I will tell you that I want to be a brave person, but I am not always so. Sometimes I am terrified… Sometimes I am overwhelmed by the fear of the moment to find myself giving in to the terror and running like a little child to my momma. Other times I conquer myself and I stand in the storm facing all the thunder head on. Am I brave? Am I?
Am I an honest person?
Once again I must tell you that I want to be. Honesty and kindness are the most important parts of every relationship, and yet sometimes it is so easy to find your eyes clouded with expectation or emotion and through the mist you see yourself compromising the truth in an effort to spare another’s feelings or for selfish gain. There are times when lies seem so much truer than the truth… Can that be? Am I honest? Am I?
Am I kind person?
Oh my, but I want to be. If I asked my mother would she call me kind? If I asked my pastor would he tell me of the kindness he has seen? If I spoke to the homeless fellow I pass by every Sunday morning… would he call me kind? What about the waitress who takes my order, or my co-worker, or my mailman, or anyone else that I come into contact with. Am I kind? Am I?
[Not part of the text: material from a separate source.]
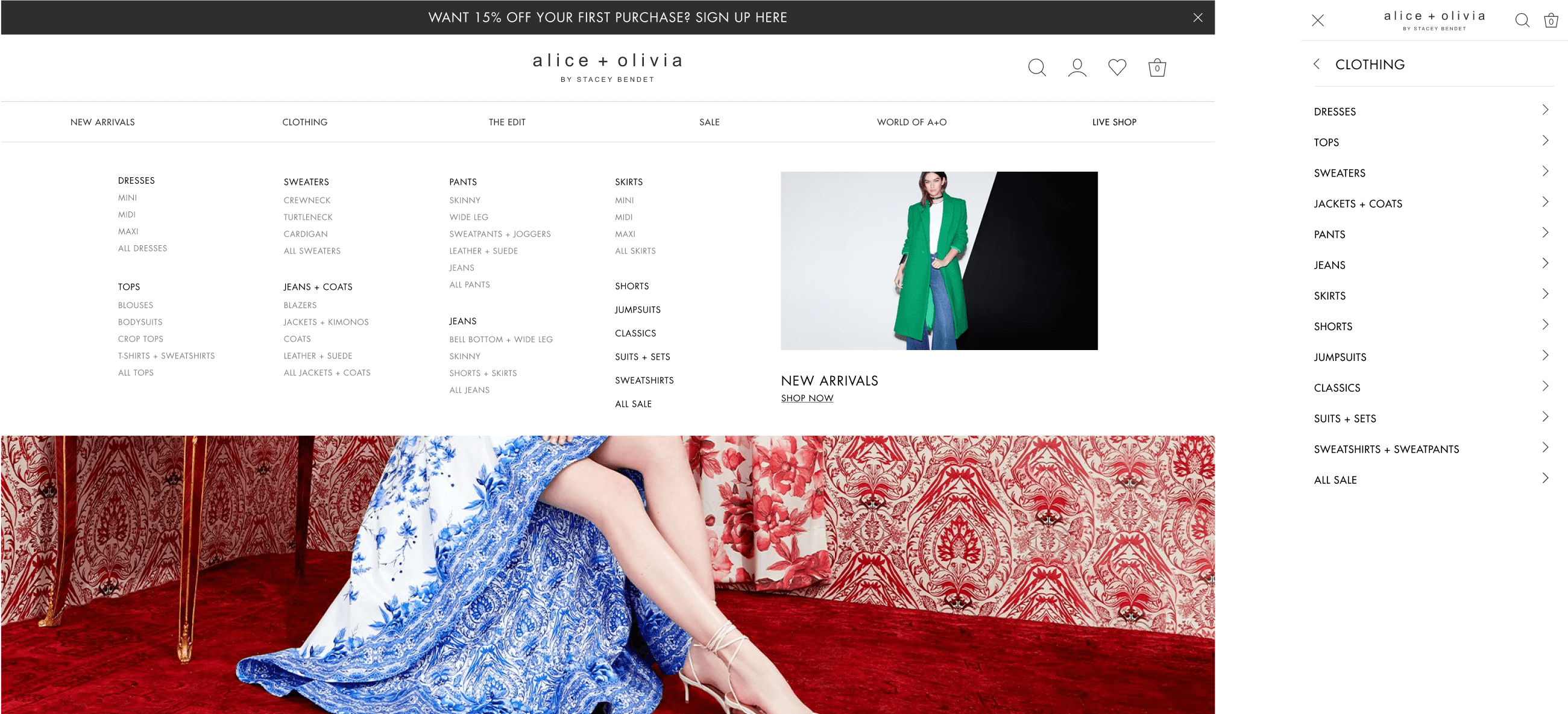The height and width of the screenshot is (714, 1568).
Task: Go back using the arrow beside CLOTHING
Action: [1317, 64]

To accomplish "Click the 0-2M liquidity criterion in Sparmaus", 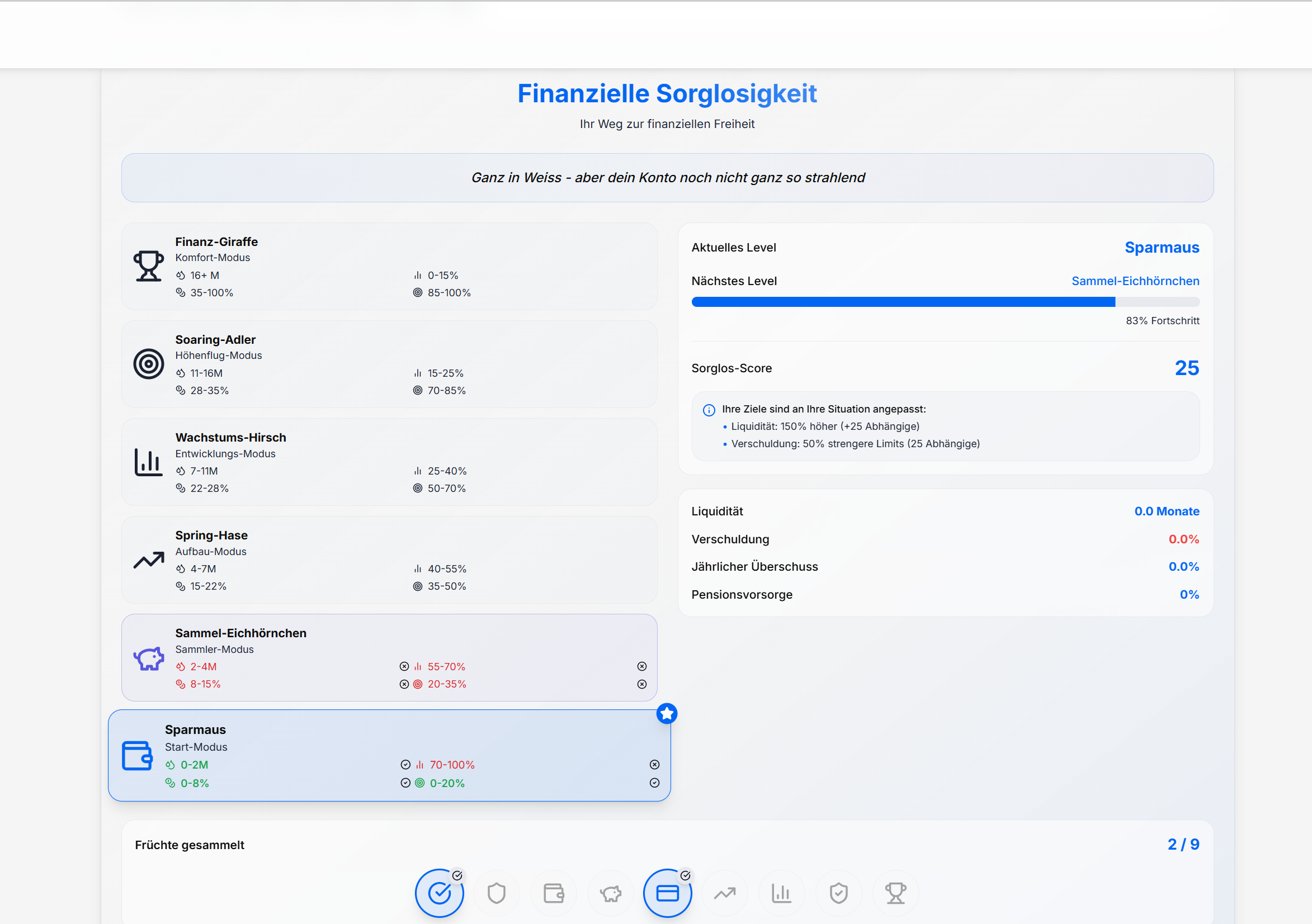I will (194, 765).

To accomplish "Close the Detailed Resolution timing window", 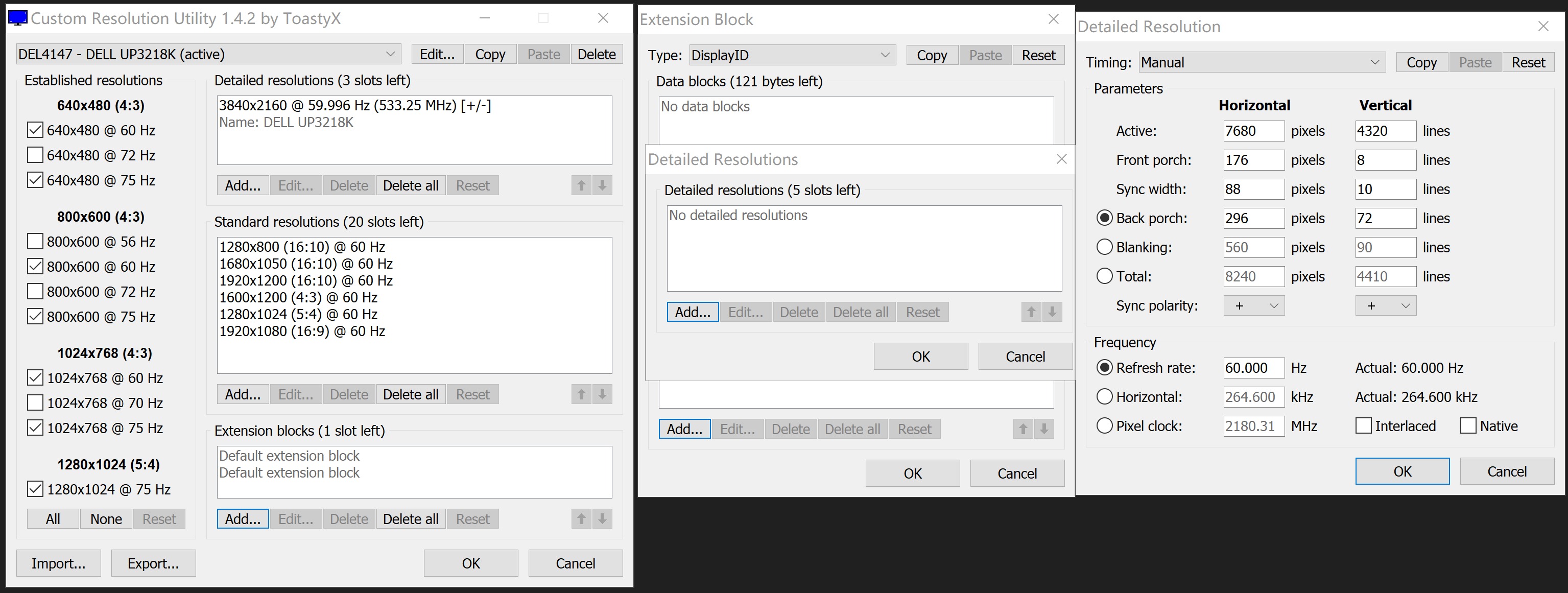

Who I am is who I am in the moment in which I am in. Who I am is a ongoing decision that begs to be made with every circumstance in which I am found. Day by day, person by person that is who I am. I am the girl in this skin doing the things I am doing when I am doing them. Am I the kind of person who intentionally hurts others? Well Katie, Are you? Do you want to be? No? Then choose not be that person here and now… and keep choosing whenever the question arises choose to be the person you will be proud of in the next moment… and the next moment… and the next.
But when you don’t and you find yourself not proud remember who you are. Remember who is in charge of you. God created a masterpiece and he gave it a mind and called it you… So make yourself into the creature who is pleasing to both you and Him. At any moment you have the power to take the life given you and become brave or honest or kind or whoever you want to be. Throw a plot twist in your novel if you need to. Tell the truth and be authentic… Because the world needs you to be you. Be the best you can be.